**DATA FOR REVIEW**

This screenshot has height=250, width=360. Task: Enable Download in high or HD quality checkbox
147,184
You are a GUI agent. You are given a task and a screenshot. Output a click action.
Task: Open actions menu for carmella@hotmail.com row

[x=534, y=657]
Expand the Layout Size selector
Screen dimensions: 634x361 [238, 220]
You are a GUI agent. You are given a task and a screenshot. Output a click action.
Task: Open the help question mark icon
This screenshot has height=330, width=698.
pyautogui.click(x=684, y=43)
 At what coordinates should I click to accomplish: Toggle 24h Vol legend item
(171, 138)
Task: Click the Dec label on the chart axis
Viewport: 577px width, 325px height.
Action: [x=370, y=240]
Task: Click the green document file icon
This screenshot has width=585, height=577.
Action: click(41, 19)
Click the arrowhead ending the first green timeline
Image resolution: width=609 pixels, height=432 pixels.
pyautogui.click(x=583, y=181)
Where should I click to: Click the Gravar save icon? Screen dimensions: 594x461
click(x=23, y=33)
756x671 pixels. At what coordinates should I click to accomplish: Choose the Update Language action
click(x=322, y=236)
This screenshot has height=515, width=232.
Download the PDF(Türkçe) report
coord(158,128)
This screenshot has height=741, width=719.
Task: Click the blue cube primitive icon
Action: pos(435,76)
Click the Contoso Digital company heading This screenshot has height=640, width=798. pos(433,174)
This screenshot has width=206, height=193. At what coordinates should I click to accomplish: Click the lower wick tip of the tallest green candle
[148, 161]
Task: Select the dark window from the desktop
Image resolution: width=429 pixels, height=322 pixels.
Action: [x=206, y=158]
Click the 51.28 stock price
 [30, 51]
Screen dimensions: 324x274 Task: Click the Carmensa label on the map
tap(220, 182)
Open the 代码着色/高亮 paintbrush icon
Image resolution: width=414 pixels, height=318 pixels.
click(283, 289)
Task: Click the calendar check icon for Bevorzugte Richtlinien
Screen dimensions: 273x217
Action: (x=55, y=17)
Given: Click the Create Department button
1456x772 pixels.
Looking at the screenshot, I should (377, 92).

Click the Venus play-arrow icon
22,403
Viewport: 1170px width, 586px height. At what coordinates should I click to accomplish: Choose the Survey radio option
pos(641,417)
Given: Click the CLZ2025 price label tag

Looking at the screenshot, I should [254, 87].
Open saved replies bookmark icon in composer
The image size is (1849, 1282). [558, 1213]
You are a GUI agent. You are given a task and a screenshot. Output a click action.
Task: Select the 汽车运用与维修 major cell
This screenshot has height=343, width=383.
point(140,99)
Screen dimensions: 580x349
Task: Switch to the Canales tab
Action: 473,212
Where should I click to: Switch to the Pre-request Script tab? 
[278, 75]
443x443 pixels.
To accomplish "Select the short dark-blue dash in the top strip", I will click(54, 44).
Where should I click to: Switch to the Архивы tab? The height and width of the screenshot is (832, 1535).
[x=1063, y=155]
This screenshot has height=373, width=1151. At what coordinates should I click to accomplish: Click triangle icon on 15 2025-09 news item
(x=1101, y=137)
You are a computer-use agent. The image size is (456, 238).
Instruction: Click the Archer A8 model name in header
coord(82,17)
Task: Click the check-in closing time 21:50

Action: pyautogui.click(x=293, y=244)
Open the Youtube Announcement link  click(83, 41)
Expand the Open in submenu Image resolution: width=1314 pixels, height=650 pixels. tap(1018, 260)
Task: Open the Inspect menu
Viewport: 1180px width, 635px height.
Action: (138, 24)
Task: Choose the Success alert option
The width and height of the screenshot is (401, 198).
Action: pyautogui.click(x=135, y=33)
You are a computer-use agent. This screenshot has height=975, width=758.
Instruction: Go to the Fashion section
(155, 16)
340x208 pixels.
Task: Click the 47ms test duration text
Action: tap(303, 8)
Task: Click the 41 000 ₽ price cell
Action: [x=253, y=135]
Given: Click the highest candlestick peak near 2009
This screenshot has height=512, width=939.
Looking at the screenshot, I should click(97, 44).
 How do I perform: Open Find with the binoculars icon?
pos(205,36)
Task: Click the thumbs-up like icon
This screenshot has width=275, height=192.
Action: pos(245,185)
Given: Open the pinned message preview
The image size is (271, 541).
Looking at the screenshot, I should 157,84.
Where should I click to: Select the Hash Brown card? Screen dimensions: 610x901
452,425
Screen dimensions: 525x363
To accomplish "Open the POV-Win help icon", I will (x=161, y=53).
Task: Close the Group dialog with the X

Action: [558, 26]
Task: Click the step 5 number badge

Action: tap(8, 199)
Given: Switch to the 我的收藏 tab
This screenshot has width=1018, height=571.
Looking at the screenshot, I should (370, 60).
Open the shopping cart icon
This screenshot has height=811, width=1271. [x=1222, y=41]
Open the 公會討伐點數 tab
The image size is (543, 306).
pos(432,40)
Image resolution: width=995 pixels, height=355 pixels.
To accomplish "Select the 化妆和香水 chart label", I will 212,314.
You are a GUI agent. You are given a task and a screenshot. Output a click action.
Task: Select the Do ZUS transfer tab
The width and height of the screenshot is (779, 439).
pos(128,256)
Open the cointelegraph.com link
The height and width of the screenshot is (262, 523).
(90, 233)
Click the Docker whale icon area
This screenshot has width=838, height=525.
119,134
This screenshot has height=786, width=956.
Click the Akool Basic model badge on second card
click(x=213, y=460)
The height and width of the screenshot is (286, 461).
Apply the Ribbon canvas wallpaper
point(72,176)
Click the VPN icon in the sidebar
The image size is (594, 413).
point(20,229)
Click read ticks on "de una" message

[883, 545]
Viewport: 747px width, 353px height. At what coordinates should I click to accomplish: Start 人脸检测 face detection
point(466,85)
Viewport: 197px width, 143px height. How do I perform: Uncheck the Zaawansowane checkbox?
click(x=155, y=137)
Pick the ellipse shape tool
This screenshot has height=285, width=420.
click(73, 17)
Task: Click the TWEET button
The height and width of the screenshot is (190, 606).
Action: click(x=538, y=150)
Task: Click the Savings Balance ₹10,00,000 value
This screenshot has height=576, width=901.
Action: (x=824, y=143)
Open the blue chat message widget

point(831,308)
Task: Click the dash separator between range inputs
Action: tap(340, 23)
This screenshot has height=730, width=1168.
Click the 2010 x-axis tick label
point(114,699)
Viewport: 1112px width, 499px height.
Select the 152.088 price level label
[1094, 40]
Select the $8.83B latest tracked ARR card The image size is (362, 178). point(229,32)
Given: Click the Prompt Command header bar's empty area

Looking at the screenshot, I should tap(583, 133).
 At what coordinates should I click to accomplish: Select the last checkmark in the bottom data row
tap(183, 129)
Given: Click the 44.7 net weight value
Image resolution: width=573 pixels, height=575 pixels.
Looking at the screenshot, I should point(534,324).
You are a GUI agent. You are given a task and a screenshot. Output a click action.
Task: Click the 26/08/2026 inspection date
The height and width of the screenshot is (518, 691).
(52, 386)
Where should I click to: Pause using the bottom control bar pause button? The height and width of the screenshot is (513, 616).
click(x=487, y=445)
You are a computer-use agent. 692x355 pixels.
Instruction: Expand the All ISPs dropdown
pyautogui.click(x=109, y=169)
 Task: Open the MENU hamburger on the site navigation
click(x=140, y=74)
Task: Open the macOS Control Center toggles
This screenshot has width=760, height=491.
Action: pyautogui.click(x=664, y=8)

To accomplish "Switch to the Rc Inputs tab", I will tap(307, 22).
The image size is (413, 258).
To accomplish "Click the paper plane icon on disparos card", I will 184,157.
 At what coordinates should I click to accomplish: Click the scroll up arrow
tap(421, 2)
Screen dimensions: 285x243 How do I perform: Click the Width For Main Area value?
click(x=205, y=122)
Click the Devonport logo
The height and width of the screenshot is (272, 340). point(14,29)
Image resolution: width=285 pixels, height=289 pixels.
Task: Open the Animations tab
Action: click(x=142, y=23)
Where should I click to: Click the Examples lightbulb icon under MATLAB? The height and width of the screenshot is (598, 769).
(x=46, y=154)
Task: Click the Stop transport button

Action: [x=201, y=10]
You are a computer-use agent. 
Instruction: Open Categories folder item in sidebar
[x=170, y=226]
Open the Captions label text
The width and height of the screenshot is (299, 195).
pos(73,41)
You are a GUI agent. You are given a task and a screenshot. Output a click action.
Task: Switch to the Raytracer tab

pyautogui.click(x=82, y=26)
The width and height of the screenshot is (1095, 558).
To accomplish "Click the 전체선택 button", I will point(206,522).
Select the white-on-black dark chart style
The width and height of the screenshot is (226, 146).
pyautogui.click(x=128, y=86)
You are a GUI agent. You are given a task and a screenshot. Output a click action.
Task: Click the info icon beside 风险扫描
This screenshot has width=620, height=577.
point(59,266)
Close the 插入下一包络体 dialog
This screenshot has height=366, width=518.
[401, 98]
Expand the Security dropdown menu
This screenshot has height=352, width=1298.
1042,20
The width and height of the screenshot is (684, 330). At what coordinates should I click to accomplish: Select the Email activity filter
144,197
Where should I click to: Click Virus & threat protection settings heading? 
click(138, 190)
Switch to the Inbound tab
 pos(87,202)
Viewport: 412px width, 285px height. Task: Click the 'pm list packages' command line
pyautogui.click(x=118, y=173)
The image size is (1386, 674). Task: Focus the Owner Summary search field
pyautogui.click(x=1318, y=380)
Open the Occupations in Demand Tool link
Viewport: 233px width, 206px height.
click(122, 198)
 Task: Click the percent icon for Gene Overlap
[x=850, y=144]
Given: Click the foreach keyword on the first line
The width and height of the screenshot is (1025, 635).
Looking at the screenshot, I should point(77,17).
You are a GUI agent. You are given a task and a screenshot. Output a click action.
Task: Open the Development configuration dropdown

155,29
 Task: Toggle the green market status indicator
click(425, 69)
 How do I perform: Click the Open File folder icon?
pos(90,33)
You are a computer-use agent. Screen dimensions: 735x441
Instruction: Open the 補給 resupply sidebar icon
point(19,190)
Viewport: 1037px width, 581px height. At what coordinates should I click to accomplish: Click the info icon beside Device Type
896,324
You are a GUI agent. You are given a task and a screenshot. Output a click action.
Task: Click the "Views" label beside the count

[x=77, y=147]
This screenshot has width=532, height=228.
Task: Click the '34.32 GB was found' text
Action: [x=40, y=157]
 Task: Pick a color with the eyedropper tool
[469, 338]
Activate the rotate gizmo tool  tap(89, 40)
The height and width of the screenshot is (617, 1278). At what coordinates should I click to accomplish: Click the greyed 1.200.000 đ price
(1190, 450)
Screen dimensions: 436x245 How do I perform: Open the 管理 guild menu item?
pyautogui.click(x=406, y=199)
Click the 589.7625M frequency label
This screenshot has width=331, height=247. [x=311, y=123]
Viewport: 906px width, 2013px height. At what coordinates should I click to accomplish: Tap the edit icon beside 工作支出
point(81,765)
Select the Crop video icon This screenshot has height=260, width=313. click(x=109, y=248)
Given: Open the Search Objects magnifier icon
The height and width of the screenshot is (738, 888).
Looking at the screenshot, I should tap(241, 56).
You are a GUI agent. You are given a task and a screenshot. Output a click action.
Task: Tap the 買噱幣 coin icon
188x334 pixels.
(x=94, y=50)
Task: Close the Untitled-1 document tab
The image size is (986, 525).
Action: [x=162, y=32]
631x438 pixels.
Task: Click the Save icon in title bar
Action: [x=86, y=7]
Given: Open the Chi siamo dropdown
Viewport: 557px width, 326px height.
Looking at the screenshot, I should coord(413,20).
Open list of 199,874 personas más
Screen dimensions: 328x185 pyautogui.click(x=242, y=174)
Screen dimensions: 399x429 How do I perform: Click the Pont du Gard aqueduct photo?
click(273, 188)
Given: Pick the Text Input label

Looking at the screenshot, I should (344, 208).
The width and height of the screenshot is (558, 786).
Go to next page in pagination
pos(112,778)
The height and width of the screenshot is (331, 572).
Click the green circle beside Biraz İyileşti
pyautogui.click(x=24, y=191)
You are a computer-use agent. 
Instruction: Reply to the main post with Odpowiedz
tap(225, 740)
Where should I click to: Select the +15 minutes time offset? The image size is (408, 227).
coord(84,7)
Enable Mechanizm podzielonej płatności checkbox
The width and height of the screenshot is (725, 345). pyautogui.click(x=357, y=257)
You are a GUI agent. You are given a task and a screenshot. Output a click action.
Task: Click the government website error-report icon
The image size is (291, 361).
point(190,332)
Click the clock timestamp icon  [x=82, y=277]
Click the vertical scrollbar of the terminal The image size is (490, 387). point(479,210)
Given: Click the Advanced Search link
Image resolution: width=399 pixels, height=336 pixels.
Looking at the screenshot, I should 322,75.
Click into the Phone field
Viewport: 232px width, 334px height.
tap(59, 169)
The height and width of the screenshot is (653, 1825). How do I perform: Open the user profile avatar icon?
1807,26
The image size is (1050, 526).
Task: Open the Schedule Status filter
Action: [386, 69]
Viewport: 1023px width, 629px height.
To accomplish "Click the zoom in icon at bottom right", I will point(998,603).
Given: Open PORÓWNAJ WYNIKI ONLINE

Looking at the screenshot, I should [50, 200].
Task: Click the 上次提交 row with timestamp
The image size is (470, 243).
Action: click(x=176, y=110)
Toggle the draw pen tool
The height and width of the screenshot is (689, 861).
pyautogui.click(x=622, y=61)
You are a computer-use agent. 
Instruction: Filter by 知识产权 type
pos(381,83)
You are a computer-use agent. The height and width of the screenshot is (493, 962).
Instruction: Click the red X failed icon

**WHAT YOU WILL DO**
Please return each line of the data above in which the word "chart" occurs.

**TASK OUTPUT**
Task: Click the Dec label on the chart axis
To accomplish "Select the 化妆和香水 chart label", I will 212,314.
Select the white-on-black dark chart style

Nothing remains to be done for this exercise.